Selten in Bayern: Freispruch für Antifas
Höhepunkt der Kampagne war der Berufungsprozess gegen die vier Antifaschisten, denen das Malen mit Straßenmalkreide auf Häuser vorgeworfen wurde. Vor dem Prozess beteiligten sich etwa 60 FrühaufsteherInnen bereits um 8:15 Uhr an einer Solidaritätskundgebung vor dem Justizpalast in der Fürther Straße. Bevor jedoch alle solidarischen ZuschauerInnen in den Gerichtssaal eingelassen wurden, mussten sie sich, wie bei einem Prozess in einem Mafia-Film, nach Metallgegenständen durchsuchen lassen, was den Prozessverlauf etwas verzögerte. Den vier Angeklagten wurde vorgeworfen, in der Nacht vor einer erfolgreichen antifaschistischen Demonstration gegen Nazitreffpunkte in Fürth mit Straßenmalkreide antifaschistische und antikapitalistische Parolen an Hauswände gemalt zu haben. Einen der Beschuldigten erklärte Engelhardt im ersten Prozess in Fürth zusammen mit der Staatsanwaltschaft zum Hauptangeklagten, weil er sich „schuldig“ gemacht hatte, eine antifaschistische Demonstration gegen die wachsende Naziszene in Fürth angemeldet zu haben. Er blieb mit 60 Tagessätzen für den „Hauptangeklagten“ und zwei Wochenenden Jugendarrest zwar unter den Forderungen der Staatsanwaltschaft, ließ sich aber sowohl im Gericht als auch in der Urteilsbegründung immer wieder über das angeblich „fanatisch orientierte Verhalten“ und die „mangelnde Kraft zur Differenzierung“ der Angeklagten aus. Dabei setzte er antifaschistisches Handeln mit Naziumtrieben gleich. Auch die Ausführungen des Rechtsanwaltes, dass mit Kreide auf Wänden zu malen keine Sachbeschädigung darstellt, spielten für Richter Engelhardt keine Rolle. Auffällig während des Prozesses war, dass es keinerlei Beweise gegen die Angeklagten gab. Natürlich gingen die Angeklagten gegen dieses Skandalurteil in Berufung, so wie die Staatsanwaltschaft, der die Strafe zu gering war. Der Berufungsprozess endete mit einem Freispruch. Richter Pühringer führte zwar aus, dass er keinen Zweifel daran hätte, dass die Angeklagten mit Kreide gemalt hätten, nur dass sie genau die ihnen vorgeworfenen Häuser bemalt haben sollen, konnte nicht bewiesen werden.
Die Frage, ob das Bemalen von Hauswänden mit Straßenmalkreide überhaupt eine Straftat ist, blieb dadurch, wahrscheinlich absichtlich, ungeklärt.
Nach dem gewonnenen Prozess war die Freude bei den Angeklagten natürlich groß und der Freispruch wurde von vielen auch als Ergebnis der breiten Öffentlichkeitsarbeit gesehen, die von spontanen Kreidemalaktionen bis zu Demonstrationen reichte.
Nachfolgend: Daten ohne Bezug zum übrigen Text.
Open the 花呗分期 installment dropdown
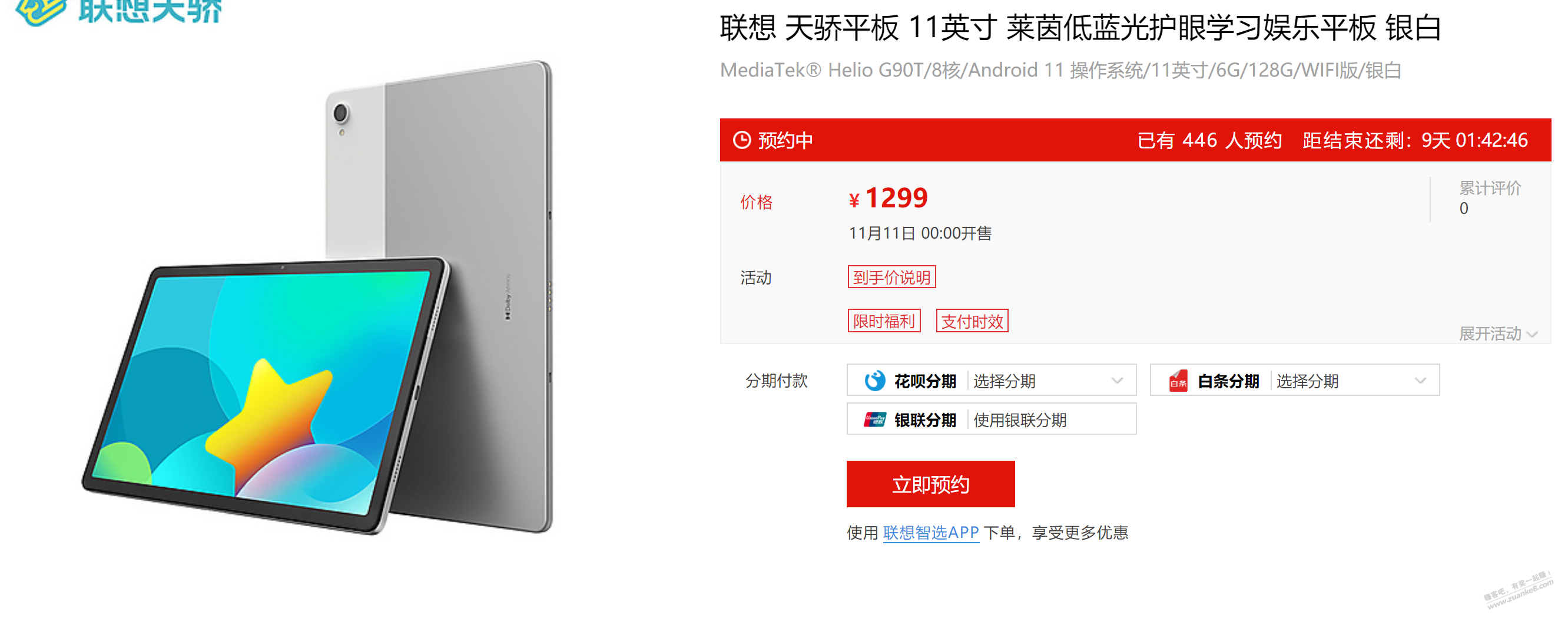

Vor dem Prozess wurden tausende Flugblätter in Nürnberg und Fürth verteilt, die über diesen Prozess und staatliche Repression aufklärten. Der durch die Aktivitäten erzeugte politische Druck veranlasste auch die Lokalpresse in zahlreichen Artikeln das Thema aufzunehmen. Am Wochenende nach dem Prozess fand dann eine vom Solidaritätsbündnis organisierte Doppeldemonstration in Nürnberg und Fürth statt. Sowohl in Nürnberg, als auch Fürth beteiligten sich etwa 500 Menschen. Die Polizei zeigte sich, wohl um weiterer Kritik vorzubeugen, ungewohnt zurückhaltend. So gab es zwar von Anfang an penetrante Filmteams der Polizei zu sehen, aber keine der sonst üblichen schikanösen Vorkontrollen. Sowohl in Nürnberg als auch in Fürth war die Stimmung gut, lediglich gegen Ende der zweiten Demo war ein bisschen die Luft raus.

Und wie weiter?

Es bleibt abzuwarten, ob Polizei und Justiz in Zukunft sich zumindest an das hier geltende Recht  halten werden, anstatt politisch motiviert gegen Linke und andere aus ihrer Sicht störende Bevölkerungsgruppen vorzugehen. Bereits bei den Protesten gegen den Thor-Steinar-Laden in Nürnberg zeigte sich aber leider, dass zumindest beim USK der Knüppel nach wie vor recht locker sitzt. Aufklärung über Repression durch staatliche Behörden bleibt also weiter notwendig. Gerade niederschwellige politische Repression muss ernst genommen und im Ansatz bekämpft werden. Zu warten, bis der Staat die schweren Geschütze auffährt, ist sicher der falsche Weg.